- **Task**: Since the records include pictures, leave those out while you reproduce exactly and only the lines from the one containing "This screenshot has width=1026, height=399." through the one containing "Given: Click the", inclusive.

- **Given data**:
══════════
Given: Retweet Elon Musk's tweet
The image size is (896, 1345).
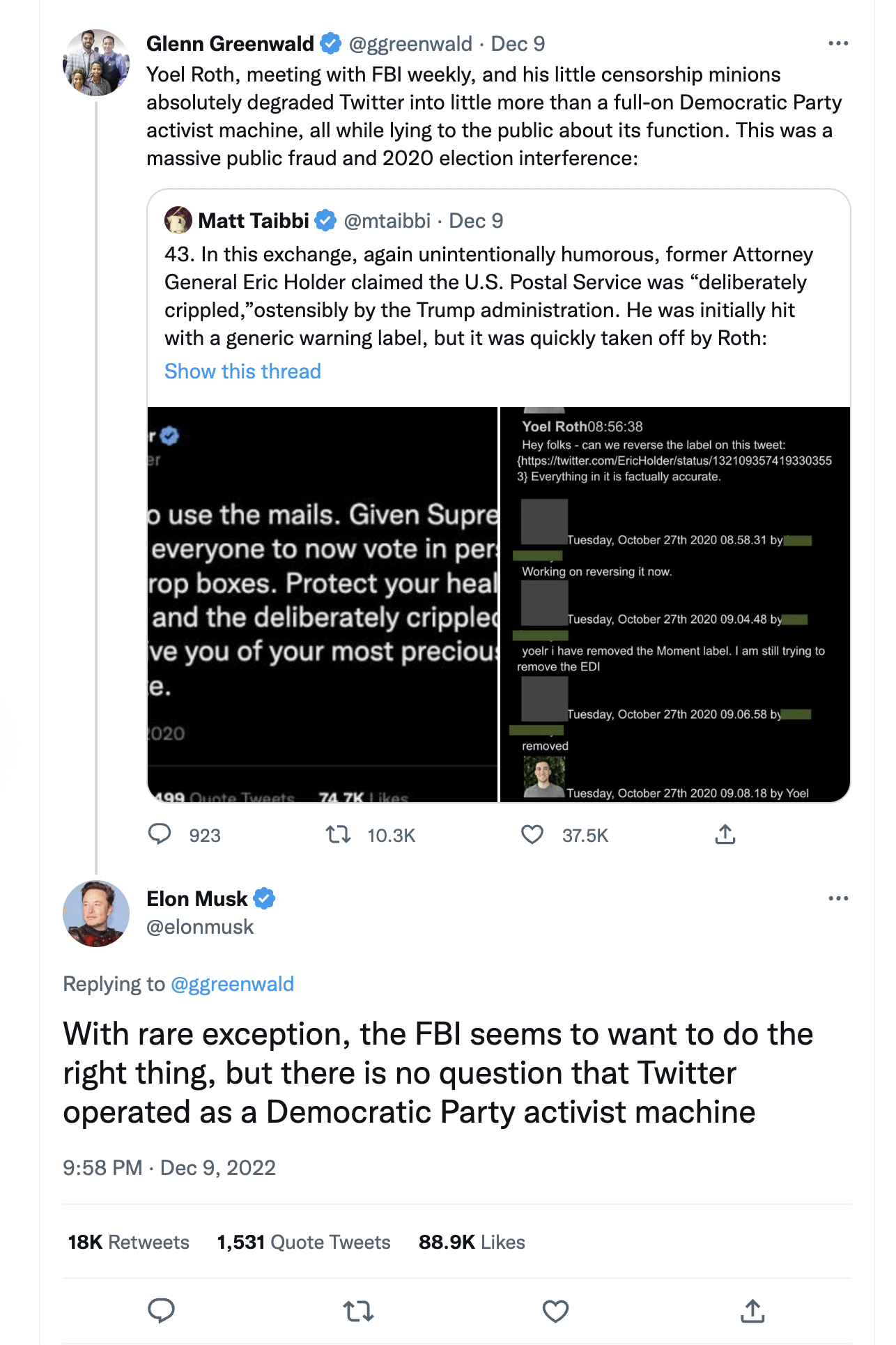Looking at the screenshot, I should click(359, 1311).
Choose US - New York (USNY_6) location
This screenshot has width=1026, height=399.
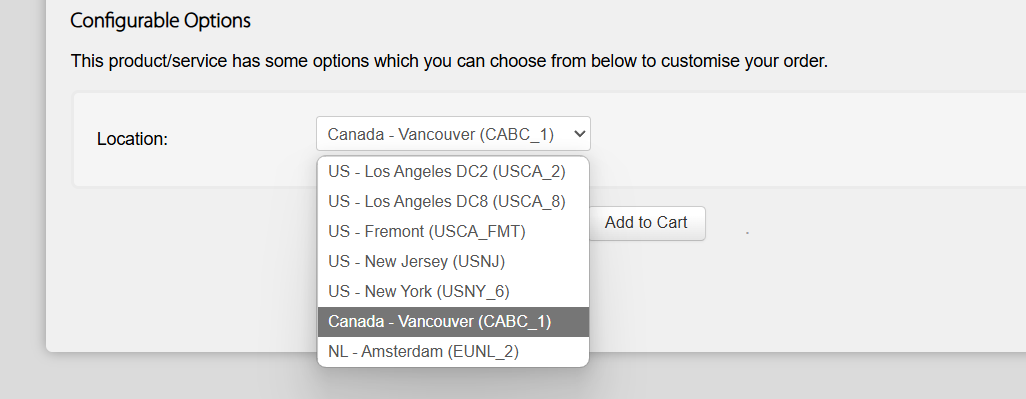click(453, 292)
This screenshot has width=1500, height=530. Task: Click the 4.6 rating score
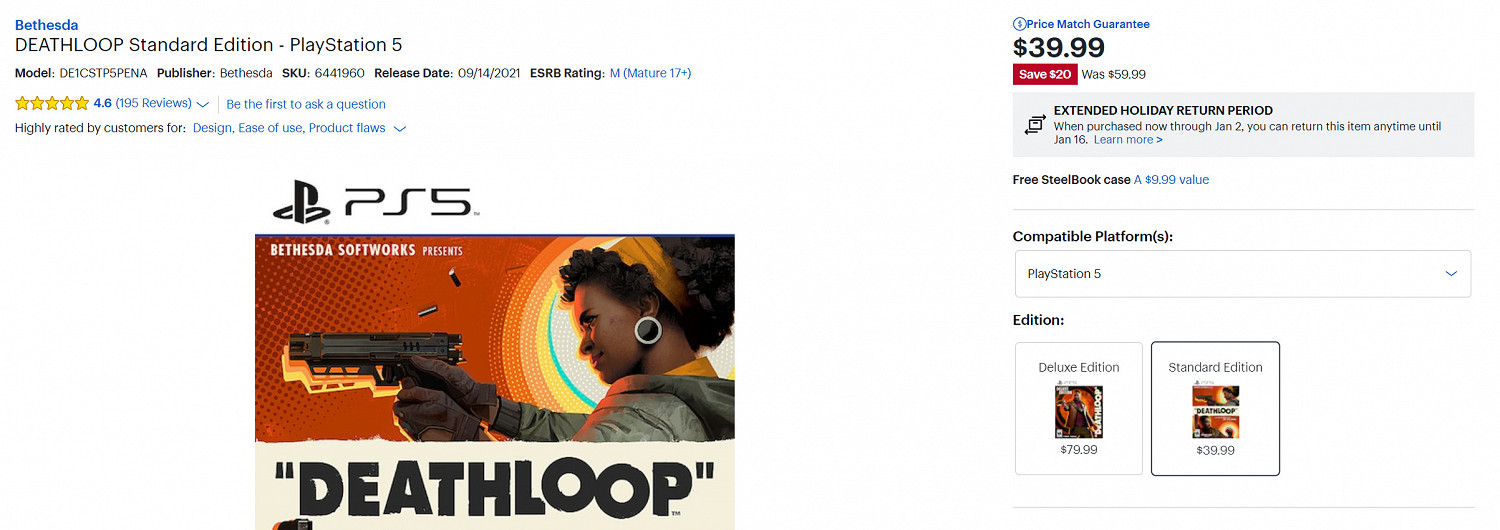coord(103,103)
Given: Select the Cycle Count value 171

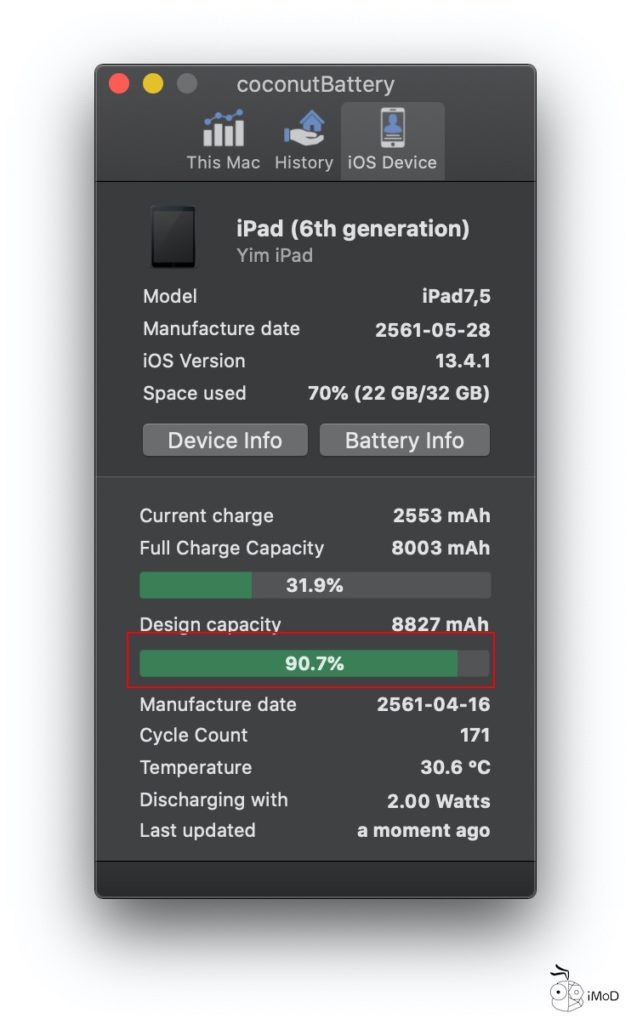Looking at the screenshot, I should tap(473, 736).
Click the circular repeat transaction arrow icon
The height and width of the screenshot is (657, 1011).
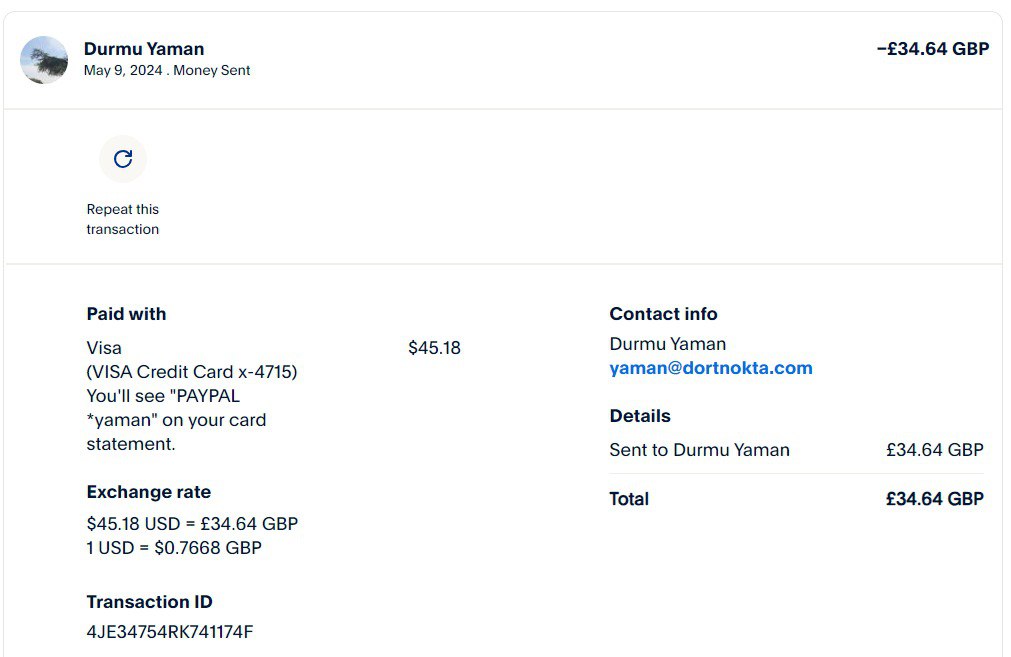[123, 159]
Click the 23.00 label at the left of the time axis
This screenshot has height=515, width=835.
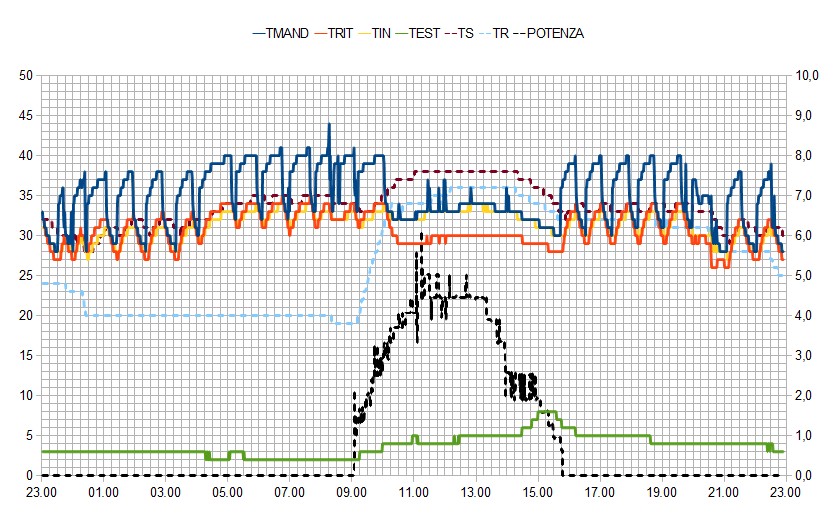tap(42, 492)
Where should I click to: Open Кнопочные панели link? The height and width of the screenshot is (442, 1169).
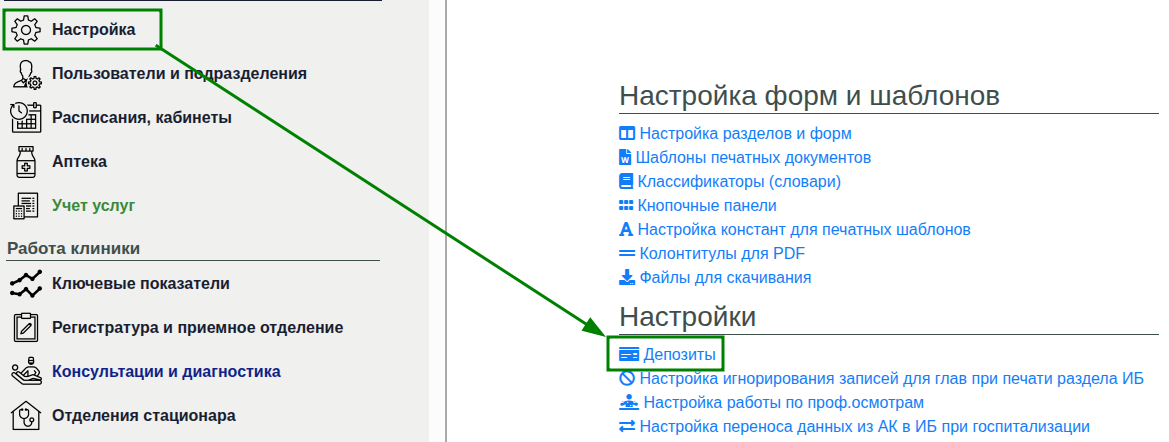tap(707, 205)
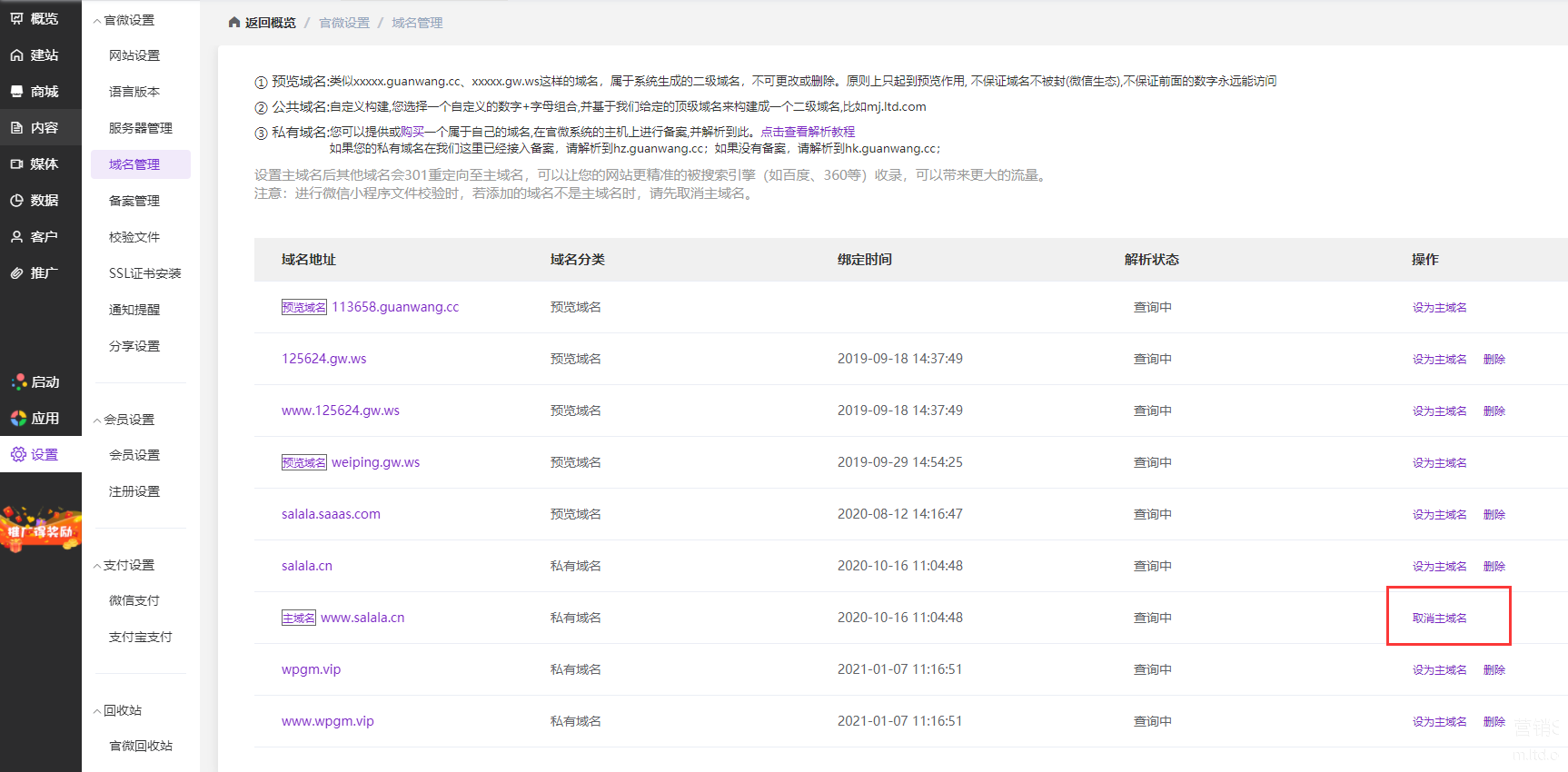
Task: Select the 客户 customer icon
Action: pos(17,237)
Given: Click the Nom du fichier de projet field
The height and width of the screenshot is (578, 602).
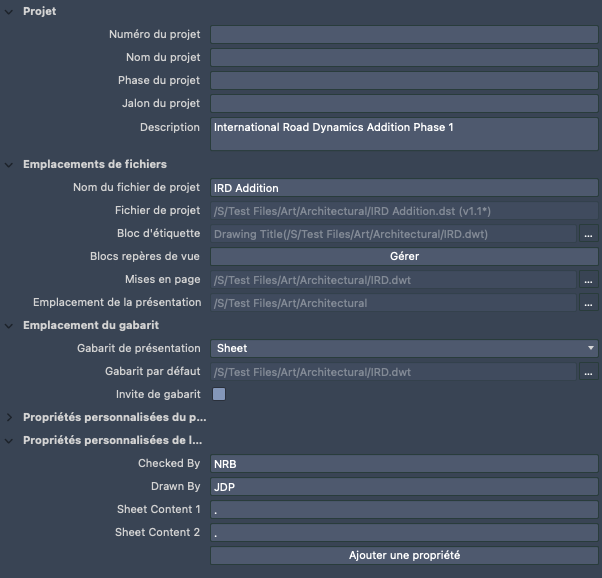Looking at the screenshot, I should pyautogui.click(x=404, y=188).
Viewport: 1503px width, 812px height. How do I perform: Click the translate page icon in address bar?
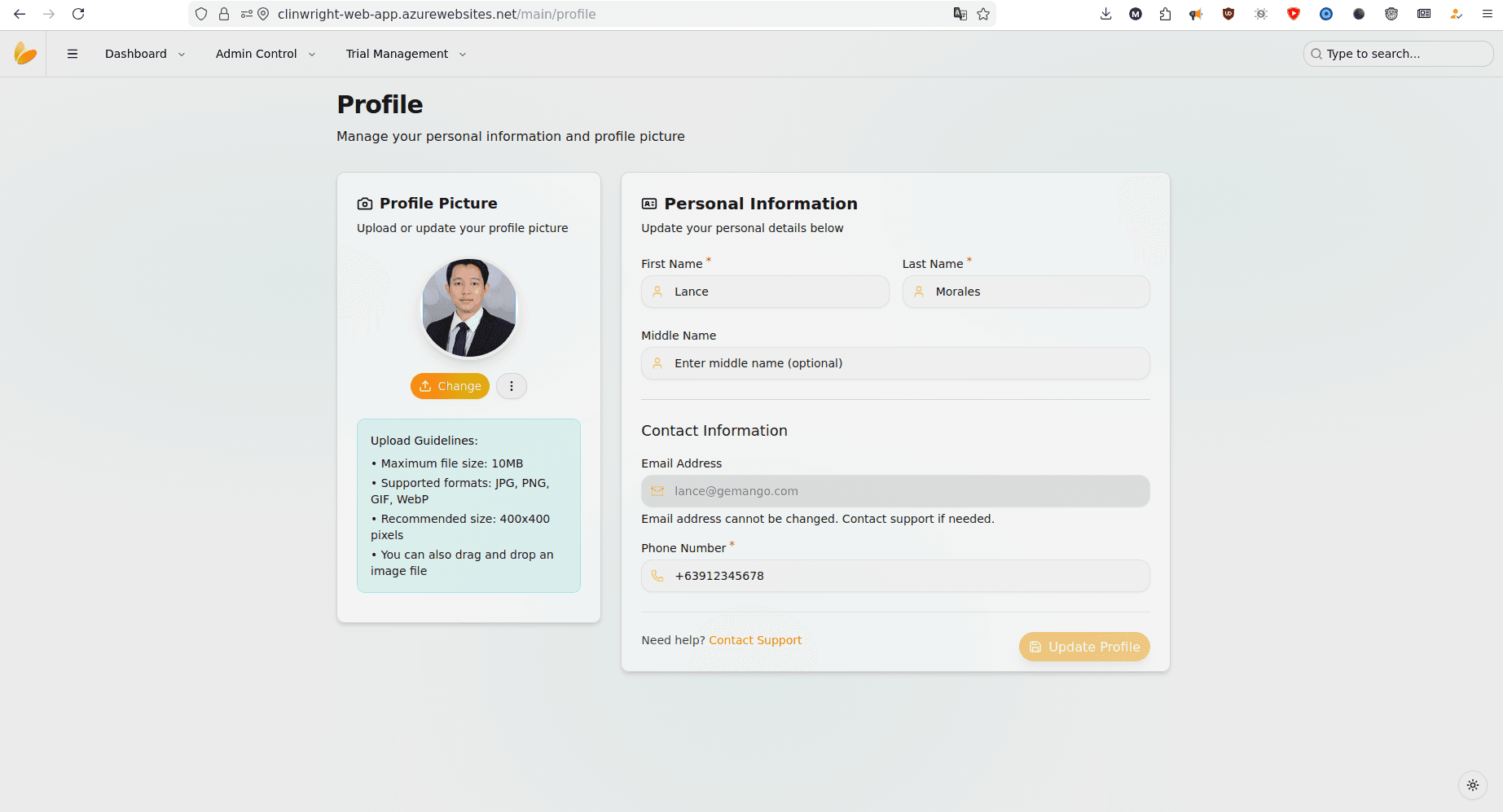960,14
══════════
- **Problem solution**:
This screenshot has width=1026, height=399.
click(453, 292)
This screenshot has width=1500, height=530. Task: Click the 4.6 rating score
coord(103,103)
Given: Select the Cycle Count value 171

Looking at the screenshot, I should tap(473, 736).
Click the circular repeat transaction arrow icon
The height and width of the screenshot is (657, 1011).
[123, 159]
Click the 23.00 label at the left of the time axis
This screenshot has height=515, width=835.
tap(42, 492)
Where should I click to: Open Кнопочные панели link? The height and width of the screenshot is (442, 1169).
tap(707, 205)
Task: Select the 客户 customer icon
Action: pos(17,237)
Given: Click the Nom du fichier de projet field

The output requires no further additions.